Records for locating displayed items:
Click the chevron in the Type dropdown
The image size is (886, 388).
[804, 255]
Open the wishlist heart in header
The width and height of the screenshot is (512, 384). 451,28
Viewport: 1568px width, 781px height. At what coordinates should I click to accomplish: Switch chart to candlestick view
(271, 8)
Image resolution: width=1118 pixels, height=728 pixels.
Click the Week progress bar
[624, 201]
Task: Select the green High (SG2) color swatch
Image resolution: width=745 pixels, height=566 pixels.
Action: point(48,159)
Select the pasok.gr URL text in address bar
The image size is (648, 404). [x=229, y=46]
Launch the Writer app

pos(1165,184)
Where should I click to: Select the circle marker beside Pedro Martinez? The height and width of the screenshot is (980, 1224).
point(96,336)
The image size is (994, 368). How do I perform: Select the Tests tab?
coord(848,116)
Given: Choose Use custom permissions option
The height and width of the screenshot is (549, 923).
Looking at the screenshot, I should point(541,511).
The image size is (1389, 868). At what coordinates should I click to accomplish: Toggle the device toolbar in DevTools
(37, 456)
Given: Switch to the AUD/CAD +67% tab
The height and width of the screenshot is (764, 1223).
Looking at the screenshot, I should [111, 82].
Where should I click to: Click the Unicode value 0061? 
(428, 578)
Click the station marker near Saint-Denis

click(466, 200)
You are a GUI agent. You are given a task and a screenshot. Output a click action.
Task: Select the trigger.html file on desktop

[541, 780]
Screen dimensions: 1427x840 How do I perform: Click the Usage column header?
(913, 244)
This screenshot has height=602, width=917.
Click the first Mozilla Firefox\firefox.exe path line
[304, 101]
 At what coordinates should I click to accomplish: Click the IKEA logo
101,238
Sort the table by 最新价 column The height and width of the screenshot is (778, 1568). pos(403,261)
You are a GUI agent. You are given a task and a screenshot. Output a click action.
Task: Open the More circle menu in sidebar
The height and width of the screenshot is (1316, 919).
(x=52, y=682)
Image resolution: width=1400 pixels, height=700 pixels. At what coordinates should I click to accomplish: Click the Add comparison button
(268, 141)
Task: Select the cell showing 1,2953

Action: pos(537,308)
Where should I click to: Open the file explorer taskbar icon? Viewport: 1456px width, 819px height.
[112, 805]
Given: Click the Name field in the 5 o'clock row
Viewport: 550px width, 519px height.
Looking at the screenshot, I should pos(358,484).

DIRECTIONS: Can you extract every line of the records above and reproduce each one without any change?

RESPONSE BELOW:
Click the chevron in the Type dropdown
The image size is (886, 388).
[804, 255]
Open the wishlist heart in header
The width and height of the screenshot is (512, 384). 451,28
Viewport: 1568px width, 781px height. At what coordinates should I click to accomplish: Switch chart to candlestick view
(271, 8)
Image resolution: width=1118 pixels, height=728 pixels.
Click the Week progress bar
[624, 201]
Task: Select the green High (SG2) color swatch
Image resolution: width=745 pixels, height=566 pixels.
Action: point(48,159)
Select the pasok.gr URL text in address bar
The image size is (648, 404). [x=229, y=46]
Launch the Writer app

pos(1165,184)
Where should I click to: Select the circle marker beside Pedro Martinez? The height and width of the screenshot is (980, 1224).
point(96,336)
The image size is (994, 368). How do I perform: Select the Tests tab?
coord(848,116)
Given: Choose Use custom permissions option
The height and width of the screenshot is (549, 923).
Looking at the screenshot, I should point(541,511).
The image size is (1389, 868). At what coordinates should I click to accomplish: Toggle the device toolbar in DevTools
(37, 456)
Given: Switch to the AUD/CAD +67% tab
The height and width of the screenshot is (764, 1223).
Looking at the screenshot, I should [111, 82].
Where should I click to: Click the Unicode value 0061? 
(428, 578)
Click the station marker near Saint-Denis

click(466, 200)
You are a GUI agent. You are given a task and a screenshot. Output a click action.
Task: Select the trigger.html file on desktop

[541, 780]
Screen dimensions: 1427x840 How do I perform: Click the Usage column header?
(913, 244)
This screenshot has height=602, width=917.
Click the first Mozilla Firefox\firefox.exe path line
[304, 101]
 At what coordinates should I click to accomplish: Click the IKEA logo
101,238
Sort the table by 最新价 column The height and width of the screenshot is (778, 1568). pos(403,261)
You are a GUI agent. You are given a task and a screenshot. Output a click action.
Task: Open the More circle menu in sidebar
The height and width of the screenshot is (1316, 919).
(x=52, y=682)
Image resolution: width=1400 pixels, height=700 pixels. At what coordinates should I click to accomplish: Click the Add comparison button
(268, 141)
Task: Select the cell showing 1,2953

Action: pos(537,308)
Where should I click to: Open the file explorer taskbar icon? Viewport: 1456px width, 819px height.
[112, 805]
Given: Click the Name field in the 5 o'clock row
Viewport: 550px width, 519px height.
Looking at the screenshot, I should pos(358,484).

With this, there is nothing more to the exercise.